Ellsberg, now 92, leaked the Pentagon Papers — a top-secret Defense study into the U.S. involvement in the Vietnam War — to the New York Times in 1971. The leak was devastating to the American government, an indictment of U.S. policy and detailing the country’s decades-long involvement in Vietnam and validating many of the anti-war criticisms.
Now Ellsberg, who has terminal pancreatic cancer, told the Washington Post that the leaks of NATO intelligence on the war in Ukraine offer a look into the fighting that officials have not provided publicly.
“The war is stalemated, that seems so obvious now except for the fact that both sides totally deny it,” Ellsberg said to the Post. “What these new leaks show is what the Pentagon Papers showed, that the insiders all know that.”
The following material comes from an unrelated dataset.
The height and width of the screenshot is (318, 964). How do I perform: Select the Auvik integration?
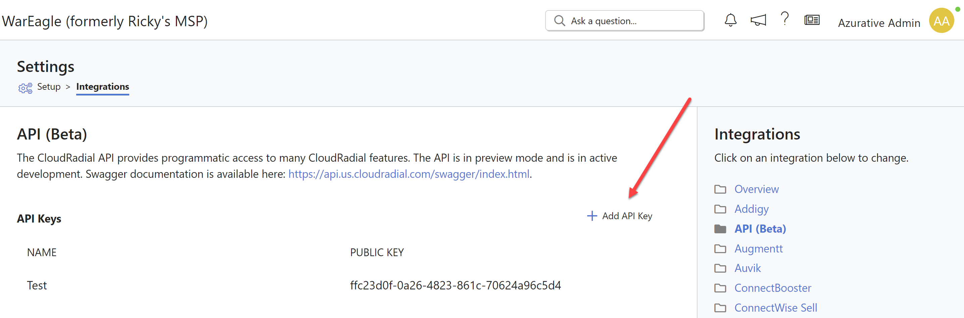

A February document that was part of the leak and reviewed by The Hill details a U.S. conclusion that the conflict is headed to a stalemate beyond 2023.
Ellsberg said the war in Ukraine “feels very similar to Vietnam.” He cited Russia’s nuclear capabilities as one of the reasons the conflicts are connected, with a world power involved that has nuclear weapons.
“It’s not Iraq, Iran or Afghanistan,” Ellsberg said. “None of those had any real possibility of blowing up the world. This one really can.”
Jack Teixeira, the 21-year-old Massachusetts National Air Guardsman who was arrested in connection with the most recent intelligence leaks, has faced intense scrutiny, with lawmakers and government officials criticizing him for putting U.S. foreign policy in danger. It is an argument Ellsberg pushed back against.
“There is no reason to believe that it harmed American national security in any measurable way,” Ellsberg said.
But Ellsberg disagreed with those who drew connections between Teixeira and himself, who at the time he leaked the Pentagon documents was a military analyst. Instead, he said the move by Teixeira to leak the intelligence seemed to be the man showing off to his peers, saying “look who I am, look what I have access to.”